• Material for this task:
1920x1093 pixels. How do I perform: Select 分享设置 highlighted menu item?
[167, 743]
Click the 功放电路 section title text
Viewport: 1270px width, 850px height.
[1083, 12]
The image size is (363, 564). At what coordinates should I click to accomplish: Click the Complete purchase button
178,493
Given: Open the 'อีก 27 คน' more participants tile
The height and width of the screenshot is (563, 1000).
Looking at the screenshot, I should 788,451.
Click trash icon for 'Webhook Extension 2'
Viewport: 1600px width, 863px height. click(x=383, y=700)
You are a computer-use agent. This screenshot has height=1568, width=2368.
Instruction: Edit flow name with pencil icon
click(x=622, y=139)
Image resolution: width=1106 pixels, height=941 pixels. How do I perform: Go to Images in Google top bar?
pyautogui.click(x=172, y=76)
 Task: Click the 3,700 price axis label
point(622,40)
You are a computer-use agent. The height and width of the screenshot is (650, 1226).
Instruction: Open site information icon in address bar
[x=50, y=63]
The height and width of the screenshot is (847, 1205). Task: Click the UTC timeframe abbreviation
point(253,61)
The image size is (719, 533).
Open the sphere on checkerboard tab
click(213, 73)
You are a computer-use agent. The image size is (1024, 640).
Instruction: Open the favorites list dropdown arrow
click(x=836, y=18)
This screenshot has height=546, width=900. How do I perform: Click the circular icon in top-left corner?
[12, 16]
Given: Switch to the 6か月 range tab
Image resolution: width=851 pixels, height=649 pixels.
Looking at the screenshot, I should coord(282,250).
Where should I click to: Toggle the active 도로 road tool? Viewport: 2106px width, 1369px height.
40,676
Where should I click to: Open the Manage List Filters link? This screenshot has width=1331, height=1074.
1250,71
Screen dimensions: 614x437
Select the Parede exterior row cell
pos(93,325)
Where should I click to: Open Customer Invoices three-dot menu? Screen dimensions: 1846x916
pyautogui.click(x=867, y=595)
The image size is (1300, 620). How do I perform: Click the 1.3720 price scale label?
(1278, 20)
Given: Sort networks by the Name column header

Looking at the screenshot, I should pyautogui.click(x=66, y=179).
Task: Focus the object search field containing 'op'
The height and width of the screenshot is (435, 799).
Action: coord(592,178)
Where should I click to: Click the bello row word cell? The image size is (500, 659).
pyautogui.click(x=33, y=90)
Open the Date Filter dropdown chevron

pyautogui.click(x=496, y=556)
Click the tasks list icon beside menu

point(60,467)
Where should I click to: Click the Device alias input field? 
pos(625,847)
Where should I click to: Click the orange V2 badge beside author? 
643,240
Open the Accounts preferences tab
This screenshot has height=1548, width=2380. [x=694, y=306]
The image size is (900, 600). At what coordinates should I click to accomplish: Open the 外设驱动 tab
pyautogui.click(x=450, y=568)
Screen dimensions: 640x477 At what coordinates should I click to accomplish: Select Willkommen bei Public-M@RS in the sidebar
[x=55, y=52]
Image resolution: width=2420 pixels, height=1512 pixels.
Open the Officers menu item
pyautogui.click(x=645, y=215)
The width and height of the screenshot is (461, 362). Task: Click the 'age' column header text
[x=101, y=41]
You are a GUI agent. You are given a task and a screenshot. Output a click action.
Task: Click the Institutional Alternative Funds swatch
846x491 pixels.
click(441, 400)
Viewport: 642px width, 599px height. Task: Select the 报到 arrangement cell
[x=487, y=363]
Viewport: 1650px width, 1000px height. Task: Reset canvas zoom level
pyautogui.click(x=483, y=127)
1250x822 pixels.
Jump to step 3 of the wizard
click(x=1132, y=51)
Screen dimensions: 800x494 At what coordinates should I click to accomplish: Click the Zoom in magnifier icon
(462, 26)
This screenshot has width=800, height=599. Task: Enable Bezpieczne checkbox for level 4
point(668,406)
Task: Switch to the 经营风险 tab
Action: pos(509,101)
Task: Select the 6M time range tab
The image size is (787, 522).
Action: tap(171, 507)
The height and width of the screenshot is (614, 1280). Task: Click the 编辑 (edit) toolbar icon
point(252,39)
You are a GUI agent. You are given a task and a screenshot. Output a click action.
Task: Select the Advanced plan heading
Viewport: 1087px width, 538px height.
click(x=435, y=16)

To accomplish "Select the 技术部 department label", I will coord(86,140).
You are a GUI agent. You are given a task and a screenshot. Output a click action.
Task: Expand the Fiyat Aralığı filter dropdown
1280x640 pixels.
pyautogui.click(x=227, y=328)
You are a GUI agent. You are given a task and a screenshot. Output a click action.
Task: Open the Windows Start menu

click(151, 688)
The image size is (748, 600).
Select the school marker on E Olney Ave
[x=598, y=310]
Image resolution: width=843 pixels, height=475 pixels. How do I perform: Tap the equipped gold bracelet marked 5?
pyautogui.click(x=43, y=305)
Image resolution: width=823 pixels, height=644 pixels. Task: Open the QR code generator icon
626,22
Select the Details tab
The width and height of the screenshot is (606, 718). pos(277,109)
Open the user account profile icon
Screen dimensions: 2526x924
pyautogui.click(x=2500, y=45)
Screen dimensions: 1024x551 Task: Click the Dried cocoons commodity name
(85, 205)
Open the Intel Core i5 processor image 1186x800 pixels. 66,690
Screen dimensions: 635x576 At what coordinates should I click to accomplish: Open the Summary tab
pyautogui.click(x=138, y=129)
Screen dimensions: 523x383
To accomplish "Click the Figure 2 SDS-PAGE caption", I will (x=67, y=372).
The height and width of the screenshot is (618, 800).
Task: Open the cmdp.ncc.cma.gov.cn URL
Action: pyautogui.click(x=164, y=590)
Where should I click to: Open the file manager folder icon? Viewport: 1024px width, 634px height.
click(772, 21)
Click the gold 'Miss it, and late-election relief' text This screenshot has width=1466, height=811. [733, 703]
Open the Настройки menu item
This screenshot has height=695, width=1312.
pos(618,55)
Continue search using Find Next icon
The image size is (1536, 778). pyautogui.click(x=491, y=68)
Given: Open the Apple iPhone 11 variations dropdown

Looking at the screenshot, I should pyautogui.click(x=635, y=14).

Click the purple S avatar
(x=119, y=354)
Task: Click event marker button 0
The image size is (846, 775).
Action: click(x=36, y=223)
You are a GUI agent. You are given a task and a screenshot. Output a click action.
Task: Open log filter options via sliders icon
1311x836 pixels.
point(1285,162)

• Problem: Count the lines in the records above that contain the string "what", treating uppercase and lowercase letters as distinct. Reply with the number alone.

• Task response: 5